QUOTED PASSAGE:
Nucleic acids 7- Analysis of nucleic acids Flashcards
Definition of Cloning:
A method of selectively amplifying DNA sequences of interest to generate homogenous DNA
populations
Steps of Cell-based DNA cloning (in vivo)
- cutting a target DNA and a replicon with restriction endonucleases, so that the ends of the two
DNA sequences are compatible - mixing and joining the DNA fragments by using the enzyme DNA ligase
- Transformation of the recombinant DNA molecules into host cells (bacteria, yeast)
- Selective propagation of individual cell colonies on agar plate (selecting an antibiotic resistance marker in the
replicon; only host cells with replicon and target DNA survive) - Expansion of the cell culture and isolation of recombinant DNA (using gene markers)
Describe Restriction endonucleases (RE)

WHAT YOU SHOULD DO: In the nucleic acid flashcards, which enzyme joins the DNA fragments during cell-based cloning?

Stored items from a collection:
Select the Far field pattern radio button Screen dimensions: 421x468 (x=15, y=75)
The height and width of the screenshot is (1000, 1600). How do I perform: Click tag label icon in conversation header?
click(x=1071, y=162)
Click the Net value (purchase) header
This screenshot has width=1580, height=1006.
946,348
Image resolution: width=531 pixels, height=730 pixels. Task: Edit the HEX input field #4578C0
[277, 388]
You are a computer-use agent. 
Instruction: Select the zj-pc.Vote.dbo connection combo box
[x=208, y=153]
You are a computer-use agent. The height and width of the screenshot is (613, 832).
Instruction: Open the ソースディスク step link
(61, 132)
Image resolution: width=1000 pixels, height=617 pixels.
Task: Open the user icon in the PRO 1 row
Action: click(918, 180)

OUTPUT FOR THIS EXERCISE: DNA ligase